Items from a data source

- - - - -

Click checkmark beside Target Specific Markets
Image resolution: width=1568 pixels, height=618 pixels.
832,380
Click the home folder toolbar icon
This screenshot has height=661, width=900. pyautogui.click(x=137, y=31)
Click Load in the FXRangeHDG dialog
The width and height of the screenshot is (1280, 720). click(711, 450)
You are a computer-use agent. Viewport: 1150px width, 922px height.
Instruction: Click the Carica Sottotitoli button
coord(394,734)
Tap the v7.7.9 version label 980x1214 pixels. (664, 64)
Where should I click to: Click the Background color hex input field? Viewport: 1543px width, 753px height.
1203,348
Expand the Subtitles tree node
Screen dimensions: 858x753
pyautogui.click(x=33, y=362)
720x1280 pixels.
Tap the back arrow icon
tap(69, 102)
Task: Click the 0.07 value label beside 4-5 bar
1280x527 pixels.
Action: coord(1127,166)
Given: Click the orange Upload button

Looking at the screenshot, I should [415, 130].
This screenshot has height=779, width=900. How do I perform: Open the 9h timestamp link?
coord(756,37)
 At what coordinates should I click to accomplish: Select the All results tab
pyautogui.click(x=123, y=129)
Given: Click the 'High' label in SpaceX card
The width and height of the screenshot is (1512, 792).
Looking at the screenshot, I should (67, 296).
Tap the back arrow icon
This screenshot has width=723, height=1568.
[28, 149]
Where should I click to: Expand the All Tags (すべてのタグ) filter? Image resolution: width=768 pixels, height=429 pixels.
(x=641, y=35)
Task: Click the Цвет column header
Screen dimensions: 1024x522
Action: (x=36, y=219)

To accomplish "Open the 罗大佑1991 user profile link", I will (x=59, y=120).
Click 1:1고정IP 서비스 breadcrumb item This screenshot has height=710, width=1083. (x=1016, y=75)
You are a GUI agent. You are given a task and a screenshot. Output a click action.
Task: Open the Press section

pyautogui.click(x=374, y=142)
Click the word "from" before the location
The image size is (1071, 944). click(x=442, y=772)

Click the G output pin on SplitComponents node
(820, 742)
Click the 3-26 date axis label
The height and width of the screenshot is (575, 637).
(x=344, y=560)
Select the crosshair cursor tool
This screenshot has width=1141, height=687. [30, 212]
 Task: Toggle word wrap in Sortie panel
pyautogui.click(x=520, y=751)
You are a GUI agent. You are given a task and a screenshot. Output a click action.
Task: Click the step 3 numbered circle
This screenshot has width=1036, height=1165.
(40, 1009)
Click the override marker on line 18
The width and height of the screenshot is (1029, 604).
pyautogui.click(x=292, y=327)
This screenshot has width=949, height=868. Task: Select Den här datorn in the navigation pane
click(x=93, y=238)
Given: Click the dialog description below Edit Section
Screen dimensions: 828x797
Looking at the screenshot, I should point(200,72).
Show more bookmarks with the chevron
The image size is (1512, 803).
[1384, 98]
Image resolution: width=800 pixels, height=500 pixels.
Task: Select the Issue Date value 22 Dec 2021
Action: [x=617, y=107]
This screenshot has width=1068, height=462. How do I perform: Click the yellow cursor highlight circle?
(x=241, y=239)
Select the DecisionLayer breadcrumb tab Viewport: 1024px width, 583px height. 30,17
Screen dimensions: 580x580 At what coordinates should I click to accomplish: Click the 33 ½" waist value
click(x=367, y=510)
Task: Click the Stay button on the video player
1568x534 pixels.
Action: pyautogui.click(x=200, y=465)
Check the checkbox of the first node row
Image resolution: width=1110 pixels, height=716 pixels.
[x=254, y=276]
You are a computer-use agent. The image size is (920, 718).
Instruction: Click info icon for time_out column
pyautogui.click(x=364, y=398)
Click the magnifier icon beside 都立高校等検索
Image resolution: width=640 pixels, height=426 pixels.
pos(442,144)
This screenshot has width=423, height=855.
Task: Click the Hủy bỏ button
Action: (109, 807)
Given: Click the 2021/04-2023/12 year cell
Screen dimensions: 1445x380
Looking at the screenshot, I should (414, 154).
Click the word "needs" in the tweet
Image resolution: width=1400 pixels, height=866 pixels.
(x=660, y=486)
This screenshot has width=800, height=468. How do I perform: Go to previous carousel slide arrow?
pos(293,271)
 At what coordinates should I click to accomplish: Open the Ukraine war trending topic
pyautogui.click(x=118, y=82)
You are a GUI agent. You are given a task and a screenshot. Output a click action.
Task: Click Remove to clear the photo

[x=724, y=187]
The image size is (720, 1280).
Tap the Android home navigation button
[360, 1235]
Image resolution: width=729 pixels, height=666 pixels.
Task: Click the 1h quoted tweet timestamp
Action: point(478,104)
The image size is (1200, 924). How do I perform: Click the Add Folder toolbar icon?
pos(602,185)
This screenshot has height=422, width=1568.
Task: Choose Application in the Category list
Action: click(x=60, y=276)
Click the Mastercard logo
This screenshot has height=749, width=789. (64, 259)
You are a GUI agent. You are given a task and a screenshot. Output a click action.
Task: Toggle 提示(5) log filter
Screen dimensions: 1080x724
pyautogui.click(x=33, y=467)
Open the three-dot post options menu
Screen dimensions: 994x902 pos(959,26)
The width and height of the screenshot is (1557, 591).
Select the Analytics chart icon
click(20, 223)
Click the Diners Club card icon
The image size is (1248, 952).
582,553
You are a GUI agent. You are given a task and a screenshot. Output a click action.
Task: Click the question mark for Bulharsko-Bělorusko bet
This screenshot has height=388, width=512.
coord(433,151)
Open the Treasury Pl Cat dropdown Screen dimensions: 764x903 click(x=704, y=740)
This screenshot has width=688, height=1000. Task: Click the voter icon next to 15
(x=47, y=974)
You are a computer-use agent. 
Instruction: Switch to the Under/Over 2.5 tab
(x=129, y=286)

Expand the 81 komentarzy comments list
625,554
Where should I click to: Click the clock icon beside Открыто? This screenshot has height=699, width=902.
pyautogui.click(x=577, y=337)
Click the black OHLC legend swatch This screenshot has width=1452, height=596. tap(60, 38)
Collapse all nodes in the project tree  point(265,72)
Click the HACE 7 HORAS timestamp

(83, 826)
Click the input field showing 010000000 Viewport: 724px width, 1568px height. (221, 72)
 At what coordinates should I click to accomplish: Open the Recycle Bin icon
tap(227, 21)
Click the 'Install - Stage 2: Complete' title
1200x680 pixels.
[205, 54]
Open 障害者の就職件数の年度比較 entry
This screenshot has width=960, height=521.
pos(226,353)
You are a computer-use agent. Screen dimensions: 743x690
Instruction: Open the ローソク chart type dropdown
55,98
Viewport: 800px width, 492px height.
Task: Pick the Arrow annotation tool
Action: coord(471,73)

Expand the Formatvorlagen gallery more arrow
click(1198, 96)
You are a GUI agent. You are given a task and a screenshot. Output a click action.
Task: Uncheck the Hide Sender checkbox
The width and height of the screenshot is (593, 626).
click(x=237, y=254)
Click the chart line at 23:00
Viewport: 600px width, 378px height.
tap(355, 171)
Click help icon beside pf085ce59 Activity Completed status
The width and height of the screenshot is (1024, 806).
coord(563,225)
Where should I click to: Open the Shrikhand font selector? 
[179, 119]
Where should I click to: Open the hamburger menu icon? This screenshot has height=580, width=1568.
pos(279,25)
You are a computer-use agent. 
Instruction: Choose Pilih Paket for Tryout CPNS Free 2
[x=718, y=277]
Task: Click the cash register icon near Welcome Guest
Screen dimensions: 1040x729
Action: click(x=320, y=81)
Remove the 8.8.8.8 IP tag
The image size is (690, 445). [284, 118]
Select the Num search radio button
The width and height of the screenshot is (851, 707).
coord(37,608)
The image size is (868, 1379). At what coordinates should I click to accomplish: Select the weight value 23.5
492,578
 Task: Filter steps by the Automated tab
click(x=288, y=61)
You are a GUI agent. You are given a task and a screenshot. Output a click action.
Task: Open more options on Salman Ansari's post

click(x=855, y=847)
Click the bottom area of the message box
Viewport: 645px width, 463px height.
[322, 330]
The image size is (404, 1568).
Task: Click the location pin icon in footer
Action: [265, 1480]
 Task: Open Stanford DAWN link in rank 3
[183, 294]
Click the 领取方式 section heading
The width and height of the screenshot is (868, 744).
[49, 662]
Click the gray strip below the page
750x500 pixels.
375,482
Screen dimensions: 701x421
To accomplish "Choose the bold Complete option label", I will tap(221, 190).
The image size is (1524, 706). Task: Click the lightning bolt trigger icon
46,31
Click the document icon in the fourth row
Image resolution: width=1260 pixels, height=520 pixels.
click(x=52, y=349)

- - - - -

Which lines above hold the string "will"? Copy each of them.

To accomplish "Open the 罗大佑1991 user profile link", I will (x=59, y=120).
To accomplish "Choose the bold Complete option label", I will tap(221, 190).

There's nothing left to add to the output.